Это один из тех вопросов типа: что есть свобода воли или что есть личность, — в которых все аргументы остаются по одну сторону, а интуитивное знание — по другую. Нелегко найти связующую нить, пронизывающую английскую жизнь с шестнадцатого века и далее, но существование этой нити ощущается всеми англичанами, склонными задумываться над подобными предметами. Им кажется, что они понимают институты, пришедшие к ним из прошлого, — парламент, например, или воскресный отдых, или тончайшие градации классовой структуры — благодаря врожденному знанию, недоступному иностранцу. Соответствие параметрам национальной модели ощущается и в характере личности. Д. X. Лоуренс воспринимается как «очень английский», но так же воспринимается и Блейк; доктор Джонсон[3] и Г. К. Честертон[4] каким-то образом воспринимаются как явления одного порядка. Вера в то, что мы походим на своих предков — что Шекспир, скажем, больше походит на современного англичанина, чем на современного француза или немца, — может, и неразумна, но влияет на поведение самим своим существованием. Мифам, которым верят, свойственно сбываться, ибо они создают тип, «личность», в попытках походить на которые средний человек не пожалеет сил.

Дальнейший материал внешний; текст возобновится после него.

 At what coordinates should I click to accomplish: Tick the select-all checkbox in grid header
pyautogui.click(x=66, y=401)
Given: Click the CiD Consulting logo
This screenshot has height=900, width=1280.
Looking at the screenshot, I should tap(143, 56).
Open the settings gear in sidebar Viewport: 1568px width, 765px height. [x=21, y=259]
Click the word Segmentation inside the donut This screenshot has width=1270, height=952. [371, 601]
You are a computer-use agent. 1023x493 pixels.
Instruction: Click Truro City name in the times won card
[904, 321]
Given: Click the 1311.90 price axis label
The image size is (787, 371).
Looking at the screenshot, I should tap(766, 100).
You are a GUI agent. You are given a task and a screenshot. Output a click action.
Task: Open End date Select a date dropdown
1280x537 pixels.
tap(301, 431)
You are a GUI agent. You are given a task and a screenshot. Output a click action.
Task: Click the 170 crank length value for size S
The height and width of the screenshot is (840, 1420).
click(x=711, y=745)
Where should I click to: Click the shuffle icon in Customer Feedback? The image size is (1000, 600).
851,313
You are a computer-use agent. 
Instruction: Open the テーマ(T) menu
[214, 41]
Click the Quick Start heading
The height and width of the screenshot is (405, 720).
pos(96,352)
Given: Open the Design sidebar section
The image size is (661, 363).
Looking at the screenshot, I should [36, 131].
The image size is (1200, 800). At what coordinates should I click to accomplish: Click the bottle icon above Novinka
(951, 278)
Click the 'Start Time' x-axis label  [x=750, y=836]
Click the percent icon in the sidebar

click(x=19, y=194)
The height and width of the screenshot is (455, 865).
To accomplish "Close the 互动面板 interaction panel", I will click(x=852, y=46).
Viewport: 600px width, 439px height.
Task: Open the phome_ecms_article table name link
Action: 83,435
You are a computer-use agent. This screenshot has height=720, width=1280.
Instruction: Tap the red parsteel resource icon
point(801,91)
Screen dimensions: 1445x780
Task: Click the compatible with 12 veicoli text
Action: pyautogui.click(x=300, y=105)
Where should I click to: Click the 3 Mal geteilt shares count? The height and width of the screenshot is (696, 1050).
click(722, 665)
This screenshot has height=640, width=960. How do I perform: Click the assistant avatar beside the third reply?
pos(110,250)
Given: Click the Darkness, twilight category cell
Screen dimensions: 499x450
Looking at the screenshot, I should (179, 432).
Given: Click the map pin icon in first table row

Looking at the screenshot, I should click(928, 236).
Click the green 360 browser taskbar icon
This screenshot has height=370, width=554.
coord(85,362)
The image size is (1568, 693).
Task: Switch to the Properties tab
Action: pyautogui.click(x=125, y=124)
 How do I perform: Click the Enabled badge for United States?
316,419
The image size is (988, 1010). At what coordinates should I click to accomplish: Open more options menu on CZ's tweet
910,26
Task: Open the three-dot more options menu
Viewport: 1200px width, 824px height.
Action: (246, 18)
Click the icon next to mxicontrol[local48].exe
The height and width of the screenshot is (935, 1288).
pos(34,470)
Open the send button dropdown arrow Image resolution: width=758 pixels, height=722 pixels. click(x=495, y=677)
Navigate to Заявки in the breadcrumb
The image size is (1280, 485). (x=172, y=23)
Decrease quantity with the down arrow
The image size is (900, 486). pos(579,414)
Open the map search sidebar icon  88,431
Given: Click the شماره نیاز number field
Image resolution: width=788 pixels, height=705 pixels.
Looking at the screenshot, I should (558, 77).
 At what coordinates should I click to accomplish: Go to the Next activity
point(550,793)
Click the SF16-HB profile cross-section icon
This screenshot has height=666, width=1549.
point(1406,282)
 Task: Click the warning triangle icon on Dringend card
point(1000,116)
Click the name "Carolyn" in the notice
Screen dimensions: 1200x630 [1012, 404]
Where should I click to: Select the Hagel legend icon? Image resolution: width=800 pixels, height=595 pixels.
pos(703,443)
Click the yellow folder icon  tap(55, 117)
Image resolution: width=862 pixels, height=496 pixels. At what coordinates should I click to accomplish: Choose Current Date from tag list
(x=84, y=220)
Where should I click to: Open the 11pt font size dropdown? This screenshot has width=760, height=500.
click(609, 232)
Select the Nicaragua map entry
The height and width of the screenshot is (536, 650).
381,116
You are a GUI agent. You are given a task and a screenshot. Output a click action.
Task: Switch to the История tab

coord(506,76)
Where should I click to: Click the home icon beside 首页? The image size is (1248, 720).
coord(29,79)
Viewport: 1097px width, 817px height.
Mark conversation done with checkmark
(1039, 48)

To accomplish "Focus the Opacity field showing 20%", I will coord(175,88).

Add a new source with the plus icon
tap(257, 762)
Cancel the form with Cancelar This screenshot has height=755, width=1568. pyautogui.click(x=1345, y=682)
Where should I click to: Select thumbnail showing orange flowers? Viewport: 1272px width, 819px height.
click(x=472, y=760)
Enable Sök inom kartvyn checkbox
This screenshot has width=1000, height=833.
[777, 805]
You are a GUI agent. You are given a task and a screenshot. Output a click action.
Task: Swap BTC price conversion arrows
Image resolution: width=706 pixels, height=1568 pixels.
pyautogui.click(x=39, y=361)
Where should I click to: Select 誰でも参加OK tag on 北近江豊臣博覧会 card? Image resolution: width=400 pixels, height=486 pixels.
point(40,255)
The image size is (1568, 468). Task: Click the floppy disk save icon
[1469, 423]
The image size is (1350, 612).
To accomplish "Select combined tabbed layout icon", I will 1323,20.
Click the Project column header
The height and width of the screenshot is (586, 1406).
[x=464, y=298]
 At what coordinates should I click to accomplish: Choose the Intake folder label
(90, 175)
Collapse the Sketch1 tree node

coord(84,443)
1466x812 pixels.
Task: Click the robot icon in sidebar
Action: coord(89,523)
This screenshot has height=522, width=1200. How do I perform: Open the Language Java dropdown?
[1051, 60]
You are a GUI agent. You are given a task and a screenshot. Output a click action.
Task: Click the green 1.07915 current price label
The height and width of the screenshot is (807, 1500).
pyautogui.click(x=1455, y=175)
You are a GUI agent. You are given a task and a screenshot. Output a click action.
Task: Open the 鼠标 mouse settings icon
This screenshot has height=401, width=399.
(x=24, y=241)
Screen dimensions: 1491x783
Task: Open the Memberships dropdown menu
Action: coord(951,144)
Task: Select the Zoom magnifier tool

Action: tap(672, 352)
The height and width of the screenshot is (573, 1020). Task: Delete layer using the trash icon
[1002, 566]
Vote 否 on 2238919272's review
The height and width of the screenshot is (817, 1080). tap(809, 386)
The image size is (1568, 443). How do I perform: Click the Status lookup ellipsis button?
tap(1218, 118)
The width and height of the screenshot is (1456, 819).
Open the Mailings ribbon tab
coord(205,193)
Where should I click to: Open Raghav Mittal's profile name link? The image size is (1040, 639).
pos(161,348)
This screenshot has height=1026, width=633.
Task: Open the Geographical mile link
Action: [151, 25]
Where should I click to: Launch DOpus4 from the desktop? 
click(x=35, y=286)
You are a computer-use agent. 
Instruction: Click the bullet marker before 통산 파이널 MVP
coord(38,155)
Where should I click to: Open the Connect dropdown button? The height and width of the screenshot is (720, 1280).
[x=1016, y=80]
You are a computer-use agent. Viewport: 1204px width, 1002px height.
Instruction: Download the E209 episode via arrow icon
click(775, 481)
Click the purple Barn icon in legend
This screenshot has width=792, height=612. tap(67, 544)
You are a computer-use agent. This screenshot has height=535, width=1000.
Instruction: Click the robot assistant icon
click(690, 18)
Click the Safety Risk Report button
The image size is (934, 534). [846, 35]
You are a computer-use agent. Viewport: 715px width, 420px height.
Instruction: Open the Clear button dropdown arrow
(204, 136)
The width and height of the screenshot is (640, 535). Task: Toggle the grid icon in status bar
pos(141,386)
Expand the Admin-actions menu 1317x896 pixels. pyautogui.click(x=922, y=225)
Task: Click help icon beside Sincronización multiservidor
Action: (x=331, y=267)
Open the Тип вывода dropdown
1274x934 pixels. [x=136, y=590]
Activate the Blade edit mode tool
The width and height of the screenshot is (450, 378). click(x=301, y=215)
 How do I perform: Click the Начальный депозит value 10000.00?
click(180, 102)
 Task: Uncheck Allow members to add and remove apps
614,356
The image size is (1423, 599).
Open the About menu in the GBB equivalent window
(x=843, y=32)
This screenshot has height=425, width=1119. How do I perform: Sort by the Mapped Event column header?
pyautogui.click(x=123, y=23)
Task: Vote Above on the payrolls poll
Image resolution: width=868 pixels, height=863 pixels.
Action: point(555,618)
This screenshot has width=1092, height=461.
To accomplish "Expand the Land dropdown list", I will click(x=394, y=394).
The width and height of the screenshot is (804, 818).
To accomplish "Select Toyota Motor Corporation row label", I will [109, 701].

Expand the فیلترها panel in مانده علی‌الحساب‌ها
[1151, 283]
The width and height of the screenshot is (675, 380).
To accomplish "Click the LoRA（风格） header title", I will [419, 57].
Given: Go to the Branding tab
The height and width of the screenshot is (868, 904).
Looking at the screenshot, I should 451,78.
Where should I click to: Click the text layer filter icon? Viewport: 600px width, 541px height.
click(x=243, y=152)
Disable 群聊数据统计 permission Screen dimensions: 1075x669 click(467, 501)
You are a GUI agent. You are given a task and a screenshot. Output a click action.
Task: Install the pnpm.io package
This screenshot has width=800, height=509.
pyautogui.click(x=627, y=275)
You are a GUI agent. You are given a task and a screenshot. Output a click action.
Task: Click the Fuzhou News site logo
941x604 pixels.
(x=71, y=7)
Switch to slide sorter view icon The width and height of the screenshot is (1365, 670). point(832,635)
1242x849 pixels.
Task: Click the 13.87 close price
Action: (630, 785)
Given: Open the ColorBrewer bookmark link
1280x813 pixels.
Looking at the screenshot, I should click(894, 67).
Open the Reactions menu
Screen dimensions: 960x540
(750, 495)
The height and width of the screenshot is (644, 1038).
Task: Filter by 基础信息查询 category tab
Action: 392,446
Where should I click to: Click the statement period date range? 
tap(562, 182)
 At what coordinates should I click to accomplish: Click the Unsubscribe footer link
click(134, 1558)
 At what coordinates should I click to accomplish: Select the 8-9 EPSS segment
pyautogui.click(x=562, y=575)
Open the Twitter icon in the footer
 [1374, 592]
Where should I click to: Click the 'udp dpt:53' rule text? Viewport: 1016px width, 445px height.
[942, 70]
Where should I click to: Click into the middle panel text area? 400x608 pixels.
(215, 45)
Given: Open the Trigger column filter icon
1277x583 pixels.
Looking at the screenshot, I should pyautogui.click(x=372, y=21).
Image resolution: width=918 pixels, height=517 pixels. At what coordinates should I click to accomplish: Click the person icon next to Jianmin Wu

Трудные дни 1940 года ясно показали, что в Британии чувство национальной солидарности сильнее классовых антагонизмов. Будь утверждение, что «пролетариат не имеет родины», правдой, 1940 год был бы самым подходящим моментом доказать его. Однако именно в то время классовые чувства ушли на задний план, проявившись вновь лишь тогда, когда непосредственная угроза миновала. Более того, весьма вероятно, что бесстрастность, проявленная под бомбежками жителями английских городов, объяснялась отчасти наличием национальной модели «личности», то есть предвзятым представлением этих людей о самих себе. Согласно традициям, англичанин флегматичен, прозаичен, трудновозбудим, поскольку таким он себя видит; таким ему и свойственно становиться. Неприязнь к истерике и «шумихе», преклонение перед упрямством являются чуть ли не универсальными в Англии, захватывая всех, кроме интеллигенции. Миллионы англичан охотно воспринимают своим национальным символом бульдога — животное, отличающееся упрямством, уродством и непробиваемой глупостью. Англичане обладают поразительной готовностью признать, что иностранцы «умнее» их, и в то же время сочли бы нарушением законов божеских и природных, окажись Англия под властью чужестранцев. Наш воображаемый наблюдатель заметил бы, вероятно, что сонеты Уордсворта,[5] написанные во время наполеоновских войн, могли бы быть написаны во время этой. Он бы понял уже, что Англия родила больше поэтов и ученых-естественников, чем философов, богословов либо чистых теоретиков любого рода. И завершил бы свои наблюдения выводом, что преобладающими чертами английского характера, прослеживающимися в английской литературе со времен Шекспира, является глубочайший, чуть ли не рефлекторный патриотизм наряду с неспособностью логически мыслить.